Effective Spam Filtering |
For an average Email Service Provider in North America, Europe and Australasia, today's
incoming email traffic consists of approximately 24% legitimate email and 76% spam. [1]The main problem for mail system administrators is how to filter out the spam while not losing legitimate email, and how to keep mail queues flowing without spam-filter processes slowing the queue. The main problem for ISP executives is also how to do this cost-effectively. 2-Stage Filtering Using the Spamhaus DNSBLs (SBL+XBL) you can very safely reject the vast majority of spam at SMTP connect time and before your mail server accepts the message, and most of the remainder of what gets past by checking the IPs of URLs (web sites) advertised in spam against the SBL in a second stage. Using the setup described below, UK ISP uxn.com achieves a catch rate of 299 out of every 300 spams (99.6%) with zero false positives. 1st StageThe first stage is to install the Spamhaus blocklists SBL and XBL on your incoming mail relay(s).
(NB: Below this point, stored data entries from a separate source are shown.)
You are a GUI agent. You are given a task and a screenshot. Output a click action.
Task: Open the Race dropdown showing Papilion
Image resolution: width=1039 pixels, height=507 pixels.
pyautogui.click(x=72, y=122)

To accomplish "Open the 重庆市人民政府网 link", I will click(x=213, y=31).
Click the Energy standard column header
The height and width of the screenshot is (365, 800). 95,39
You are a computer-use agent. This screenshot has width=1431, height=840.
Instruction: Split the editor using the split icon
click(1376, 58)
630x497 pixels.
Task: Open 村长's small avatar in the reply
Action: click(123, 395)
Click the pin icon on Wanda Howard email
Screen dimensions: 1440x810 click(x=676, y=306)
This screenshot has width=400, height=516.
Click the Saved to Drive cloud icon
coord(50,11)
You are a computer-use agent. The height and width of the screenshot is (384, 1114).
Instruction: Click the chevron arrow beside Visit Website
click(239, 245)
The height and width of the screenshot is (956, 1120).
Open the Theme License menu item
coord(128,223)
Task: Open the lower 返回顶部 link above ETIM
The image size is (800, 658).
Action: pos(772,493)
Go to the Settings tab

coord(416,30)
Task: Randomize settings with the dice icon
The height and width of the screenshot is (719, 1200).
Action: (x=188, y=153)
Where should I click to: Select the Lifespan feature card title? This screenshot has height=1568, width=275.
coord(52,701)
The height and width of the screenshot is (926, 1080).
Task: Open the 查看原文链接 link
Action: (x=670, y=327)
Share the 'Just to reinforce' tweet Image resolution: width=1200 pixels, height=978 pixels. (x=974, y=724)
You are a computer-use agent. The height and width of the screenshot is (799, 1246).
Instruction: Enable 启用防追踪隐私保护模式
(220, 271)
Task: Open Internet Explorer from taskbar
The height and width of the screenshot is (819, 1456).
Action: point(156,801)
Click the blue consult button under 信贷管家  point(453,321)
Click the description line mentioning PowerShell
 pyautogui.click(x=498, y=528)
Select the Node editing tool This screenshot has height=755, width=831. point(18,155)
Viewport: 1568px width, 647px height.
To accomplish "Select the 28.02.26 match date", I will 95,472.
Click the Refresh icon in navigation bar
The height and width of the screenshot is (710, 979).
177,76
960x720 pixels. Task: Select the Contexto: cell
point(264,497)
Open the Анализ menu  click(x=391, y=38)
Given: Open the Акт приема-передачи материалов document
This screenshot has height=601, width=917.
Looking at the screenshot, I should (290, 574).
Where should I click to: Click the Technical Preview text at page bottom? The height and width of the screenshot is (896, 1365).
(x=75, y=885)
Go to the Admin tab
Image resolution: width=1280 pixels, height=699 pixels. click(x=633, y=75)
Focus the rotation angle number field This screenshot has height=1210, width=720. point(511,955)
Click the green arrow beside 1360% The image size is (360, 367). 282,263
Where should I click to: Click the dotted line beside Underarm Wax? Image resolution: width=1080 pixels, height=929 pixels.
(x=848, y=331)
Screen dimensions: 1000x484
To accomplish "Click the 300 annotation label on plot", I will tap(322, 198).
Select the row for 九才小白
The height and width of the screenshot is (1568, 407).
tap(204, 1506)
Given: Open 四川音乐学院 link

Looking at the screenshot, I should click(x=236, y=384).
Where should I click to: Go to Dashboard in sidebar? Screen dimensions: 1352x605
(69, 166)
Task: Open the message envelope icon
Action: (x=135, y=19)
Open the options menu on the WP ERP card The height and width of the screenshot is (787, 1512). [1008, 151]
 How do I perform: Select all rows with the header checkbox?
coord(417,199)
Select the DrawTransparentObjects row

These will identify and reject more than half of a normal mail relay's incoming mail traffic (in our experience approx 63% combined: SBL 12%, XBL 51%). [2] Incoming mail from servers listed on SBL-XBL at this first stage should be rejected at RCPT TO, terminating the SMTP transaction before the message body is received. This is cost effective - more than halving your incoming mail bandwidth and the subsequent mail queue - and is the safe way to handle message filtering, because in the event a legitimate Sender is ever blocked in error they are immediately notified by the reject notice of the reason why their message could not be delivered as well as what to do and who to contact about it. [3] 2nd Stage Over 87% of spam contains URLs of spammer web sites whose IPs are listed on
the SBL. [4] Therefore the second stage is to scan the 37% of mail which gets past first stage IP
filtering, looking for URLs (web site addresses) in the message body and testing their host IPs against the SBL.This is done by installing an application capable of scanning message bodies for URLs and checking them against the SBL. There are a number of free/open source applications - such as SpamAssassin, SpamBouncer, and there is also a free Sendmail milter with this feature. If using SpamAssassin, we recommend you increase the value of the SBL-check feature, URIBL_SBL to at least 5 or 6 (by default it's set to 1 which in most cases is too low to trigger the spam flag). Spamhaus lists the IPs of spammers' web servers and DNS servers, in addition to spam sources in the SBL for this purpose. Spammers may find fresh sources not yet on our DNSBLs, but they have to advertize a web site hosted somewhere.